--- Exercise materials Enclosed Below ---

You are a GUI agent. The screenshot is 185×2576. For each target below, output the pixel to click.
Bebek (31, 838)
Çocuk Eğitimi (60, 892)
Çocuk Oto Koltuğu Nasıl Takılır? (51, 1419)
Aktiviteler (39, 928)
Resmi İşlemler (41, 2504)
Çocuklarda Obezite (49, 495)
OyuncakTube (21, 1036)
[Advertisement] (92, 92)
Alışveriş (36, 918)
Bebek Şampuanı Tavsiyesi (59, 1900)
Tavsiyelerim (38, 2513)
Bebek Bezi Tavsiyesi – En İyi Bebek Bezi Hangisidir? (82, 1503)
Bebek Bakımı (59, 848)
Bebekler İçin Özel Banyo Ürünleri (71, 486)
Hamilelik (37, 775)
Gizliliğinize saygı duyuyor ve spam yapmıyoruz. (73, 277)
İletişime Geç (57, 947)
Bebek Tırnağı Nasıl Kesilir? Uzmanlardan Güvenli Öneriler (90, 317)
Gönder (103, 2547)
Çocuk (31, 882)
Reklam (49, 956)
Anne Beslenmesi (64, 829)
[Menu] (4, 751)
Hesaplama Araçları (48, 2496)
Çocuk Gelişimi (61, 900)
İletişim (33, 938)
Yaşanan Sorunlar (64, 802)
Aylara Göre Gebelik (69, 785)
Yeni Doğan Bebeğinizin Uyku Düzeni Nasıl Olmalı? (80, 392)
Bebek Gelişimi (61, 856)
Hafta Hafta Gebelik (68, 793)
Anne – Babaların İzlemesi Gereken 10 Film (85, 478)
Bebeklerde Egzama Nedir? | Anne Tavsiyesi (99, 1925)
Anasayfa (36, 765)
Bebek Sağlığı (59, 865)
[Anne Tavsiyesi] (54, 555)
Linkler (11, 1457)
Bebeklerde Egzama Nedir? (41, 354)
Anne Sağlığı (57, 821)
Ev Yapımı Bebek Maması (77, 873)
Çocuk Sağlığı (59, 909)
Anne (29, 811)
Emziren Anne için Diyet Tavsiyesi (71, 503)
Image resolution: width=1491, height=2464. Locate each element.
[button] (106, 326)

--- End of Enclosed Exercise materials ---
--- Exercise materials Enclosed Below ---

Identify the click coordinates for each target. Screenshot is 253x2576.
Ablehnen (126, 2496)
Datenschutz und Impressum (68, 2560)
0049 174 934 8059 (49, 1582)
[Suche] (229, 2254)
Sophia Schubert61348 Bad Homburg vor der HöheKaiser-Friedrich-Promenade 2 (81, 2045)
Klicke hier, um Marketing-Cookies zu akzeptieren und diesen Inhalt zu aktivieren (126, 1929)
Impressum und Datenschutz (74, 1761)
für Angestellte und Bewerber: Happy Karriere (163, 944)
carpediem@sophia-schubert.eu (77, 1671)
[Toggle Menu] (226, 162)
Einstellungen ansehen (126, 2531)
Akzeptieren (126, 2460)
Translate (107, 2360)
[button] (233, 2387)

--- End of Enclosed Exercise materials ---

**Task to complete:** In the listing above, transcribe exactly everything from the line containing "You are a GUI" down to the line containing "Bebek Gelişimi (61, 856)", including both and nothing more.

**Expected answer:**
You are a GUI agent. The screenshot is 185×2576. For each target below, output the pixel to click.
Bebek (31, 838)
Çocuk Eğitimi (60, 892)
Çocuk Oto Koltuğu Nasıl Takılır? (51, 1419)
Aktiviteler (39, 928)
Resmi İşlemler (41, 2504)
Çocuklarda Obezite (49, 495)
OyuncakTube (21, 1036)
[Advertisement] (92, 92)
Alışveriş (36, 918)
Bebek Şampuanı Tavsiyesi (59, 1900)
Tavsiyelerim (38, 2513)
Bebek Bezi Tavsiyesi – En İyi Bebek Bezi Hangisidir? (82, 1503)
Bebek Bakımı (59, 848)
Bebekler İçin Özel Banyo Ürünleri (71, 486)
Hamilelik (37, 775)
Gizliliğinize saygı duyuyor ve spam yapmıyoruz. (73, 277)
İletişime Geç (57, 947)
Bebek Tırnağı Nasıl Kesilir? Uzmanlardan Güvenli Öneriler (90, 317)
Gönder (103, 2547)
Çocuk (31, 882)
Reklam (49, 956)
Anne Beslenmesi (64, 829)
[Menu] (4, 751)
Hesaplama Araçları (48, 2496)
Çocuk Gelişimi (61, 900)
İletişim (33, 938)
Yaşanan Sorunlar (64, 802)
Aylara Göre Gebelik (69, 785)
Yeni Doğan Bebeğinizin Uyku Düzeni Nasıl Olmalı? (80, 392)
Bebek Gelişimi (61, 856)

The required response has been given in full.